Artiste :
Christiane Corthay
A l’affiche :
Jusqu’au 13 janvier 2019
Lieu :
Manufacture des Abbesses
7, rue Véron
75018 PARIS
Par Marie-Christine pour Carré Or TV
Epatant !
La veille de ses 95 ans, Liliane Bettencourt s’éteignait dans sa propriété de Neuilly sur Seine.
Bernard Besserglik ancien journaliste de l’agence France Presse nous livre une pièce de théâtre sous la forme d’un entretien entre la deuxième fortune de France et un interlocuteur non présent sur scène. L’auteur s’est peut être inspiré de l’entretien donné par Liliane Bettencourt au Journal du Dimanche alors que la presse se déchaînait sur l’Affaire Bettencourt ! Cette dernière déclarait alors :
« Je suis libre et en pleine possession de mes facultés intellectuelles. »
Durant une heure dix, Christiane Corthay, comédienne de talent répond aux interrogations que nous nous sommes tous posés à son sujet, lorsque sa fille unique Françoise Bettencourt-Meyers a déposé plainte contre François Marie Banier pour « abus de faiblesse » envers sa mère propriétaire du groupe l’Oréal.
Durant le 1er acte, la comédienne porte une écharpe bleue. Elle tente d’expliquer le plus simplement du monde sa relation amicale avec François Marie Banier. Un homme plein de charme, intelligent, insolent et tellement drôle. Avec lui, elle découvre le monde des artistes.

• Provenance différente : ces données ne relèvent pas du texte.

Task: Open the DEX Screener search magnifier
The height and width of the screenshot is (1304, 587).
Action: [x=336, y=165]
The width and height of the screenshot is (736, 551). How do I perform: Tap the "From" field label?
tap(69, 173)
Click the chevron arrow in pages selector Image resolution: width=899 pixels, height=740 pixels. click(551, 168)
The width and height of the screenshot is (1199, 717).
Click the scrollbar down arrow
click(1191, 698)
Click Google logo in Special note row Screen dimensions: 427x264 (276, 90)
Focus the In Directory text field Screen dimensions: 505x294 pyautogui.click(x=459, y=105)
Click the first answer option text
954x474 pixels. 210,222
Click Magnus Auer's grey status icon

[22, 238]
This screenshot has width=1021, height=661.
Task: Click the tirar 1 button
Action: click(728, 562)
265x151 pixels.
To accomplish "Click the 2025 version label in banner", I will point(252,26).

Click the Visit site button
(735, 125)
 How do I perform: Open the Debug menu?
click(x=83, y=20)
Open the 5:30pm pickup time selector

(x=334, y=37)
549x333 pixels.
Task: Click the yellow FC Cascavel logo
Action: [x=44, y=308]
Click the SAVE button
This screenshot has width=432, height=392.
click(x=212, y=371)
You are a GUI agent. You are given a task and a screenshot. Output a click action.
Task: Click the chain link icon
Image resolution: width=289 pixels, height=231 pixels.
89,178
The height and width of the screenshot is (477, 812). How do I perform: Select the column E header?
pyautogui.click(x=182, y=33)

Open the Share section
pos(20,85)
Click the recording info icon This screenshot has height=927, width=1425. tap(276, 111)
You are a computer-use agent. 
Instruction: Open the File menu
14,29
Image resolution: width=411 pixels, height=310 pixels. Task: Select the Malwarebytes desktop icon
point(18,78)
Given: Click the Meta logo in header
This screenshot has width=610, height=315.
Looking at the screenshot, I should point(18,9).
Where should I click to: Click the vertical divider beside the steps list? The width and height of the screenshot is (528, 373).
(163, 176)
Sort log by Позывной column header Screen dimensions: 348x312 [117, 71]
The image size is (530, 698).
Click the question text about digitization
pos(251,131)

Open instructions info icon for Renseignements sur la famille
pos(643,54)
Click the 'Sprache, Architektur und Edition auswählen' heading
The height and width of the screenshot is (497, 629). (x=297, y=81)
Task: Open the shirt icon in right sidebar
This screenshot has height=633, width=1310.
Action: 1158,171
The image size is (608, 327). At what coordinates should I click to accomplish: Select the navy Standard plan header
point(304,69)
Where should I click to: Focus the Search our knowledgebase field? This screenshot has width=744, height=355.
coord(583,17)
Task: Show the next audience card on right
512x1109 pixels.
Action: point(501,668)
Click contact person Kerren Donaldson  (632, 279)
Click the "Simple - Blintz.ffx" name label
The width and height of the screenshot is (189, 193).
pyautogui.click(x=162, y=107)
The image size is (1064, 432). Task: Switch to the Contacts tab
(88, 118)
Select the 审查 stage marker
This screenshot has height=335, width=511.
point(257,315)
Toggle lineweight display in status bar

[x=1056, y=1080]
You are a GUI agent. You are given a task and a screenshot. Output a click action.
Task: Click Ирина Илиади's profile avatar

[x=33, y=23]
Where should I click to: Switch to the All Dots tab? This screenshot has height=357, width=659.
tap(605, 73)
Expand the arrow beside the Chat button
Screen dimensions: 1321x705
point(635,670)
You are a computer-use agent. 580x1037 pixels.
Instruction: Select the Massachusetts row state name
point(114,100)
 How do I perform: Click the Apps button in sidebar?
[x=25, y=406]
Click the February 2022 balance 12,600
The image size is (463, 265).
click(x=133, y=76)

Ecrivain, dessinateur, peintre et photographe de talent, il a su la séduire et la distraire. D’ailleurs, avoue t-elle : que son mari l’appréciait et oublie volontairement ou non qu’il n’était pas au courant de ses largesses. Quel contraste entre André Bettencourt et ce « golden boy of Paris » !!!
Un quart de siècle les sépare, pourtant des liens d’amitié très forts les unissent. Avec François Marie, elle vit vraiment et pour la première fois de son existence !
Cette figure du tout Paris, membre de la jet set internationale est un ami, un ami très cher dans tous les sens du terme !!!
Amitié amoureuse et financière. Elle paie le bonheur, la joie qui lui apporte ! Mais lorsque l’on est la femme la plus riche du monde, l’argent n’a pas la même valeur que pour le commun des mortels.
Liliane Bettencourt se défend d’avoir eu avec ce dernier d’autres relations qu’amicales car il est de notoriété publique que François-Marie est homosexuel et partage sa vie avec un autre homme. Cette octogénaire milliardaire s’exprime avec une grande sincérité et ne comprend pas que sa fille et la France soient scandalisées par ses libéralités.
Elle crie haut et fort d’être une femme riche et libre : « Parce que je le veux bien ».
Elle nous livre une véritable plaidoirie pour être reconnue : Responsable mais non coupable ! Marié à André Bettencourt pour faire plaisir à son père, cette union ne l’a pas rendue heureuse et elle ne semble pas avoir des liens affectifs très forts avec sa fille et ses petits enfants. Bref, une vieille dame riche, seule et triste.
821 000 millions d’euros de cadeaux, sans compter les contrats d’assurances vie renoncés par François-Marie Banier à l’issue d’une négociation avec la fille de la patronne de l’Oréal. L’image de ce fidèle ami, tellement spirituel n’en sort pas grandie, malgré la sincérité et naiveté de son amie.
Au second acte, Christiane Corthay porte une écharpe blanche. Elle évoque alors sa famille. Sa mère est décédée à l’âge de 5 ans. Son père pour qui elle a une véritable vénération. Son mariage avec André Bettencourt passionné de politique, la maternité, les réceptions, les mondanités… Bref, l’ennui !!!
Agée, elle demeure toujours aussi admirative devant cette figure paternelle à l’origine de l’Oréal dont le rayonnement est mondial. Fière de son entreprise, fleuron du patrimoine économique français.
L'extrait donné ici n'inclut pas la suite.